Main article: Scythian culture


Scythian defence line 339 BC reconstruction in Polgár, Hungary

Scythian archaeology can be divided into three stages:[19]


 Early Scythian – from the mid-8th or the late 7th century BC to about 500 BC
 Classical Scythian or Mid-Scythian – from about 500 BC to about 300 BC

 Late Scythian – from about 200 BC to the mid-3rd century AD, in the Crimea and the
Lower Dnipro, by which time the population was settled.

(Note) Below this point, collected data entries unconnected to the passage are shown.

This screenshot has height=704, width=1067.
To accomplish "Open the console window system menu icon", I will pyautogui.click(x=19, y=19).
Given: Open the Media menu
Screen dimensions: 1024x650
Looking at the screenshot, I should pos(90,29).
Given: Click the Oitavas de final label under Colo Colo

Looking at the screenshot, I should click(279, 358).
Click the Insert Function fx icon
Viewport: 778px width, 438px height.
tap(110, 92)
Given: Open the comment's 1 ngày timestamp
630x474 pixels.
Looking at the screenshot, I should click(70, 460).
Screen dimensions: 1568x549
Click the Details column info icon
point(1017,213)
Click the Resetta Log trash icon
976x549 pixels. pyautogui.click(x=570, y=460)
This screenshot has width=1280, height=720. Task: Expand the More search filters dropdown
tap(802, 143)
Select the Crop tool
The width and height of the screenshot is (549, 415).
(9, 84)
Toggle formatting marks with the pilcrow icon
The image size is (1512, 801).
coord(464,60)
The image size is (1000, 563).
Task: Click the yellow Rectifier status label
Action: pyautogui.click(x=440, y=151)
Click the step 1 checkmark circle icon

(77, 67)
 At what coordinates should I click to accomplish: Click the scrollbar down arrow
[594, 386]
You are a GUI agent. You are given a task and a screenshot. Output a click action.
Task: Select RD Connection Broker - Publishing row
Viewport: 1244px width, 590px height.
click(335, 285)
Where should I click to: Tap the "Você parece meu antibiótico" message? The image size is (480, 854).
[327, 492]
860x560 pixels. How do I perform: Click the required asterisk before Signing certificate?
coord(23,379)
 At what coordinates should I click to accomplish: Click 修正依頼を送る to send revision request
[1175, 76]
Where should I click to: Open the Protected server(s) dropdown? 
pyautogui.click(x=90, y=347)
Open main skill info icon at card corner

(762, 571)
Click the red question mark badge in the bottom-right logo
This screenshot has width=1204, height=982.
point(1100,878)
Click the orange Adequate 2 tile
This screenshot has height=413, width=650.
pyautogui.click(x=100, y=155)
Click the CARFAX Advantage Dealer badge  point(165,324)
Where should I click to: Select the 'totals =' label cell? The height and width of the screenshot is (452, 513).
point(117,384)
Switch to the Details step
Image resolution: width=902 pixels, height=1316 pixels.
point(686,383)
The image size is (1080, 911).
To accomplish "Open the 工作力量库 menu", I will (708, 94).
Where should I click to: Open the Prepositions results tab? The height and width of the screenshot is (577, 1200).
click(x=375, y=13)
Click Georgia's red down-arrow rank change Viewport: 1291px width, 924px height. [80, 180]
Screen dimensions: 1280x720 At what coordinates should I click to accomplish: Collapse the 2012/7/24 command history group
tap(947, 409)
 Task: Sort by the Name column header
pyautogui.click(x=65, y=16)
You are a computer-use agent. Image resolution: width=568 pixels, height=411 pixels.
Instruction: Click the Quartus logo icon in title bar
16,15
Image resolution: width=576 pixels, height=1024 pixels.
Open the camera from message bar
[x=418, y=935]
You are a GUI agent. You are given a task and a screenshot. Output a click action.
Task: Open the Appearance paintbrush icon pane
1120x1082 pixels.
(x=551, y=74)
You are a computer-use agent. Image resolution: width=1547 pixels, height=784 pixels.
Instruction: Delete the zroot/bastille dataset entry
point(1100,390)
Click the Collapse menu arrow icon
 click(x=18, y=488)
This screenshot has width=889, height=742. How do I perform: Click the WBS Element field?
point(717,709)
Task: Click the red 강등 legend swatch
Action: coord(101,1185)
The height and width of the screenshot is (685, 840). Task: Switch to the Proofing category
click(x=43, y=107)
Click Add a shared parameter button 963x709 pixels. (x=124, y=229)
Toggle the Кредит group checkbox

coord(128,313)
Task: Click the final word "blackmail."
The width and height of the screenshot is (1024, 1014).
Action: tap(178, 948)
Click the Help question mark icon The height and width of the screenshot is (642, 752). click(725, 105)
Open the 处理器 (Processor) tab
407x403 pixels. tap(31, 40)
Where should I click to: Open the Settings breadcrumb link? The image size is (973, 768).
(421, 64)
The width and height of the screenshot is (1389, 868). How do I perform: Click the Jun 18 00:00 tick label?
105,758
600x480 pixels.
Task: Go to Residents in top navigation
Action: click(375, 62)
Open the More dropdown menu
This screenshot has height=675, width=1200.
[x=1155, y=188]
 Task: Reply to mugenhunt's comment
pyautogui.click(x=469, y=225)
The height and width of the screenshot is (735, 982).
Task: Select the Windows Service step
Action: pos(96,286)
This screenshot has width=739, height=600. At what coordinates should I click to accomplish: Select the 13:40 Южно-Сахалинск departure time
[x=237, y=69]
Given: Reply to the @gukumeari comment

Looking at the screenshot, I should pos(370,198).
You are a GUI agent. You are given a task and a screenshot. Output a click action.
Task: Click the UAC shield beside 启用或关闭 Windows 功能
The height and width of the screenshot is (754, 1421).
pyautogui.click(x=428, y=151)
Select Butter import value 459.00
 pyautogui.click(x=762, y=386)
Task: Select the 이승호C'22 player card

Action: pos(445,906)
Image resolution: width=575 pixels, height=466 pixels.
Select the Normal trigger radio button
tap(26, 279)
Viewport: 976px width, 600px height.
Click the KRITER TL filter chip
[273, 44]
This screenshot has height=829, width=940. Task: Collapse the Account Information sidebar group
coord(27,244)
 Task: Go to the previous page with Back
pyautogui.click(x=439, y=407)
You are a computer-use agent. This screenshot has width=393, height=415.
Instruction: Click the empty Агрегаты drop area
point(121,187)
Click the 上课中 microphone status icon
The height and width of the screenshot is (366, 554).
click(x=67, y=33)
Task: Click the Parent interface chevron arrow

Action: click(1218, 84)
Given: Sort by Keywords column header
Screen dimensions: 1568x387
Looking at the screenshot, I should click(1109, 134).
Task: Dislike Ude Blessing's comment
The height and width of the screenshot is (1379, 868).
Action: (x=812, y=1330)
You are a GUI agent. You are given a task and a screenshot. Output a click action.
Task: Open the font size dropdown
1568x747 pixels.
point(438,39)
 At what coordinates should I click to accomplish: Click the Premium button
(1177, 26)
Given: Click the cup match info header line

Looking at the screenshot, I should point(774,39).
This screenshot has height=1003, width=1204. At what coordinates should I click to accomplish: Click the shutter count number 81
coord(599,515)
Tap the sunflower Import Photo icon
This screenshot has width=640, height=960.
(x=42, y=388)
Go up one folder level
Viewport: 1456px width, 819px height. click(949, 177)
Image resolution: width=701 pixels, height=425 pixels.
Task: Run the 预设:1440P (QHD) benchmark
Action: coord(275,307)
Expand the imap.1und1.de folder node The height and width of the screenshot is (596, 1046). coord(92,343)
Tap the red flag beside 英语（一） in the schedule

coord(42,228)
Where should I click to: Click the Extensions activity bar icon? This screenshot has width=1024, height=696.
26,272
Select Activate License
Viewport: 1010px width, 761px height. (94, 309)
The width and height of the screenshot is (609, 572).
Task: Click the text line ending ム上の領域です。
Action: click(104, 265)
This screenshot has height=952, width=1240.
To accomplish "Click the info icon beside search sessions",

Archaeological remains of the Scythians include kurgan tombs (ranging from simple exemplars to
elaborate "Royal kurgans" containing the "Scythian triad" of weapons, horse-harness, and Scythian-style
wild-animal art), gold, silk, and animal sacrifices, in places also with suspected human
sacrifices.[198] Mummification techniques and permafrost have aided in the relative preservation of some
remains. Scythian archaeology also examines the remains of cities and fortifications.[199][200][201]


Language


Main article: Scythian languages


The Scythians spoke a language belonging to the Scythian languages, most probably[202] a branch of
the Eastern Iranic languages.[5] Whether all the peoples included in the "Scytho-Siberian" archaeological
culture spoke languages from this family is uncertain.


The Scythian languages may have formed a dialect continuum: "Scytho-Sarmatian" in the west and
"Scytho-Khotanese" or Saka in the east.[203] The Scythian languages were mostly marginalised and
assimilated as a consequence of the late antiquity and early Middle Ages Slavic and Turkic expansion.
The western (Sarmatian) group of ancient Scythian survived as the medieval language of the Alans and
eventually gave rise to the modern Ossetian language.[204]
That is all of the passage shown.